Razika Adnani retrace l’évolution de la signification du mot charia et les problèmes qu’elle pose à notre société actuelle. Razika Adnani est philosophe islamologue, autrice de « Islam quel problème ? Les défis de la réforme » (éd. UPblisher). De son point de vue, face à la charia, la laïcité est dans son rôle
tribune de Razika Adnani publiée sur le site ouest-france.fr le 13 01 2021
Le terme charia signifiait à l’origine la religion musulmane. Puis il a signifié le système de normes qui organisait l’ensemble de la vie des musulmans. Aujourd’hui, il est de plus en plus utilisé pour désigner les règles sociales et politiques : ce qui pose problème c’est que les musulmans continuent de s’y référer alors qu’elles remontent aux premiers siècles de l’islam.
En France, des comportements considérés comme conformes à la charia s’affichent dans l’espace public. Pour beaucoup de musulmans, les règles de la charia sont plus importantes que les lois de la République. Elles la mettent à l’épreuve et menacent la laïcité.
La charia qui existe dans les livres de droit n’est pas exactement celle inscrite dans les textes coraniques
L’importance de la charia pour les musulmans résulte du fait qu’elle est pour eux l’émanation de la volonté divine inscrite dans le Coran, la parole de Dieu, qu’un musulman ne peut discuter. Les conservateurs considèrent que ses règles sont valables en tout temps et tout lieu et ne peuvent pas être amendées ; qu’elles sont parfaites donc supérieures à toutes les autres lois issues de la pensée ou de la religion, l’islam étant la meilleure des religions.
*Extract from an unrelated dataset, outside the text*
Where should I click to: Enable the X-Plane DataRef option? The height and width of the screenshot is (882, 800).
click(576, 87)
En réalité, les musulmans ne pratiquent pas toutes les recommandations du Coran et certaines règles présentées comme faisant partie de la charia ne figurent dans aucun de ses versets. Quant au caractère intemporel qu’on leur a attribué, il s’est institué en dogme avec la théorie du Coran incréé, selon laquelle le Coran n’a pas été créé par Dieu, car il est un de ses attributs. Tout comme Dieu, il s’inscrirait en dehors du temps ainsi que les règles qui s’y trouvent.
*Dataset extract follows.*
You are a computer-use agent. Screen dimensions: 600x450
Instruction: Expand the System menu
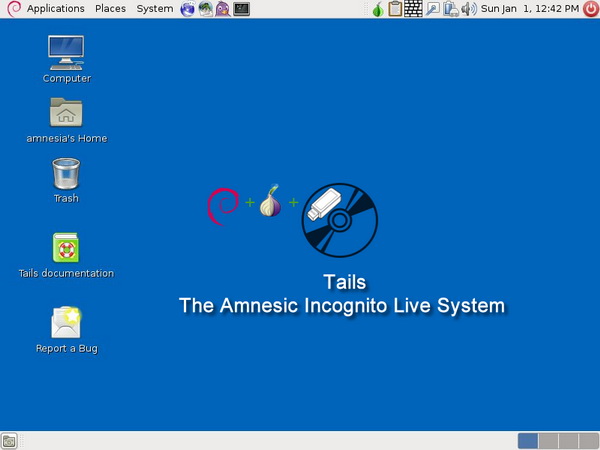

Or, la théorie du Coran incréé n’existe explicitement nulle part dans le Coran. Certains versets même la contredisent : le verset 27, sourate 31-Loqman, décrit la parole de Dieu, le Coran, gardée auprès de lui comme infinie alors que le livre en possession de l’être humain a un nombre fini de pages, de versets, de phrases. L’idée d’un Coran inscrit en dehors du temps est également contredite par des versets évoquant des événements qui se sont déroulés à l’époque du prophète et des personnes ayant vécu à ce moment-là en Arabie.
Face à la charia, la laïcité est confrontée à un système social et politique, pas à une religion
Si certaines règles, appelées charia, sont dictées dans les textes coraniques, celles qui existent dans les livres de droit ne peuvent être sacrées ni parfaites. N’est-ce pas l’être humain qui a interprété ces textes et en a extrait les règles juridiques ?
Sauf à ce que l’être humain soit infaillible et son savoir sacré, ce qui serait une contradiction avec le principe de l’unicité sur lequel se fonde l’islam. L’histoire montre aussi que la charia n’a jamais permis aux sociétés musulmanes d’être parfaites et aucune société humaine ne peut l’être.
L’islam est constitué de deux dimensions : l’une est d’ordre spirituelle et l’autre concerne l’organisation de la société à laquelle appartient la charia. Pour les islamistes, l’islam est « religion et État » et la charia, en tant que corpus législatif, permet la réalisation de cet État : la partie politique de l’islam. Il est donc important que les musulmans soient convaincus par sa sacralité, par sa perfection et par son intemporalité et par conséquent s’y soumettent.
Ainsi, face à la charia, la laïcité est confrontée davantage à un système social et politique qu’à une religion. Que l’État intervienne pour protéger la République n’est pas une entorse à la laïcité, car il n’agit pas dans le domaine de la religion mais dans celui de la politique.